▶ **Aufgaben**:
1 - Schreib aus dem Text über Sylvia Earle ein Stück wortgetreu ab. Fang bei den Worten „Sylvia Early, Foto: PR" an und hör nach „kämpft und kämpft." auf.
2 - Beantworte diese Fragen zum Text über Sylvia Earle:
(a) Wie alt ist Sylvia Earle?
(b) Wie viele Ehrendoktor-Würden besitzt sie?
(c) Welcher Titel entspricht ihr laut Text wohl am meisten?

▶ **Text zum Lesen**:
○ ○ ○
Sylvia Early, Foto: PR Biotherm

Sylvia Earle nennt sich Zeugin der Ozeane und setzt sich für den Erhalt der letzten intakten Gebiete ein. Das Kurzporträt einer 82-Jährigen, die kämpft und kämpft und kämpft.


Der Laptop ist beklebt mit Stickern wie bei einem jungen Mädchen, und aufgeklappt verdeckt er fast vollkommen die kleine Frau, die hinter ihm sitzt und eifrig E-Mails beantwortet. Sylvia Earle ist 82 Jahre alt, und als sie die Augen vom Bildschirm abwendet, zeigt sie ein strahlendes Lächeln und von Lachfalten umspielte braune Augen. Die zarte Amerikanerin wirkt auf den ersten Blick wie eine sehr nette und sehr schicke Oma. Das ist sie auch, sie ist sogar mehrfache Ur-Oma. Aber vor allem ist Sylvia Earle eine lebende Legende. Sie hält noch immer einen Weltrekord im Solo-Tauchen, war die erste Frau, die längere Zeit unter Wasser lebte, besitzt neben ihrem eigentlichen Doktortitel noch 22 Ehrendoktor-Würden und hat rund 150 wissenschaftliche Abhandlungen sowie Bücher über die Ozeane geschrieben. Als „Heldin des Planeten" oder „Champion der Erde" wird sie bezeichnet, aber der Titel, der ihr wohl am meisten entspricht ist „Her Deepness", in Anlehnung an „Ihre Hoheit".
○ ○ ○
▶ **Gegebenes Material**:
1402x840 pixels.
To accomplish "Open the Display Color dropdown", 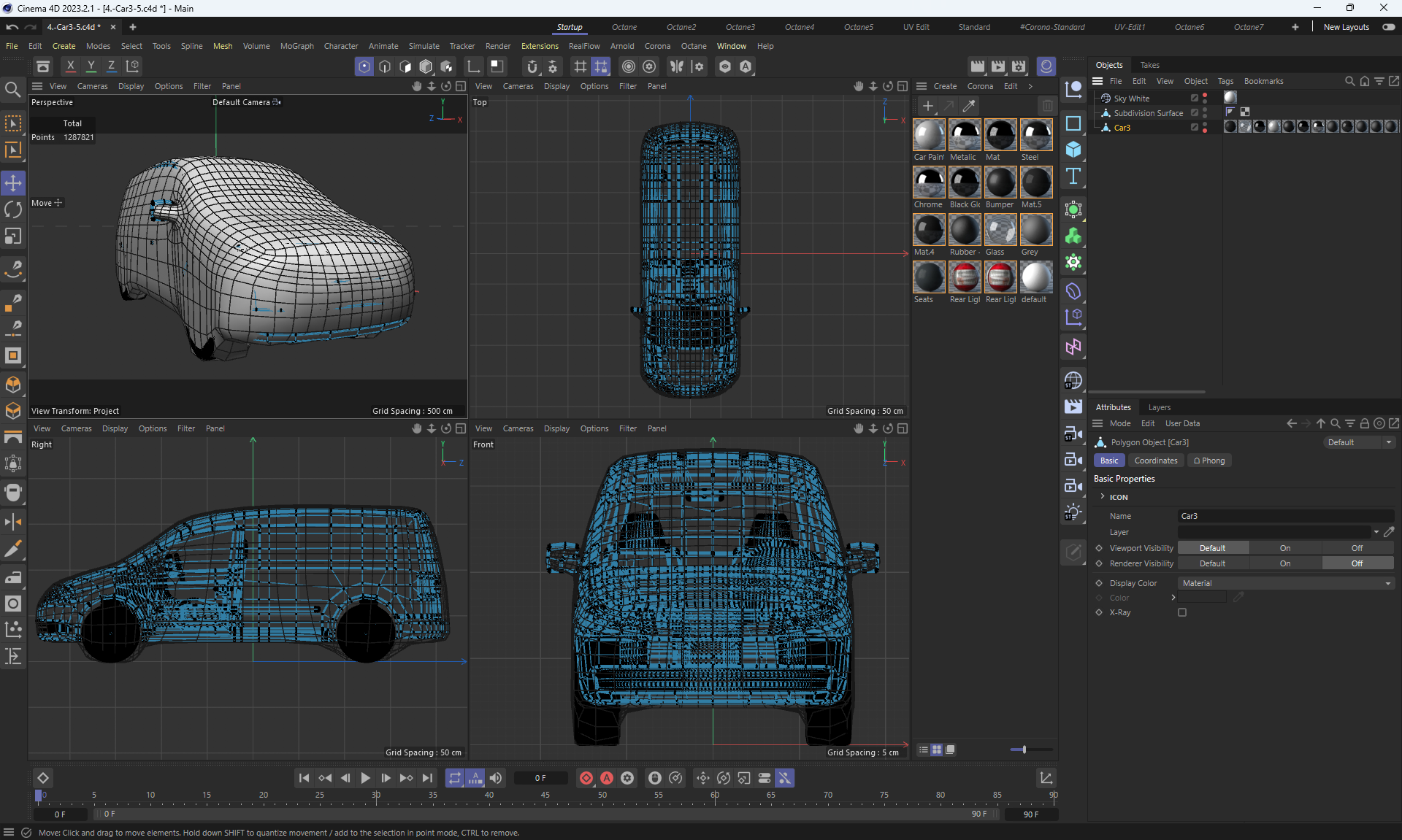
○ ○ ○
▶ **Erwartete Antworten**:
1 -
Sylvia Early, Foto: PR Biotherm

Sylvia Earle nennt sich Zeugin der Ozeane und setzt sich für den Erhalt der letzten intakten Gebiete ein. Das Kurzporträt einer 82-Jährigen, die kämpft und kämpft und kämpft.

2 -
(a) 82 Jahre
(b) 22
(c) „Her Deepness"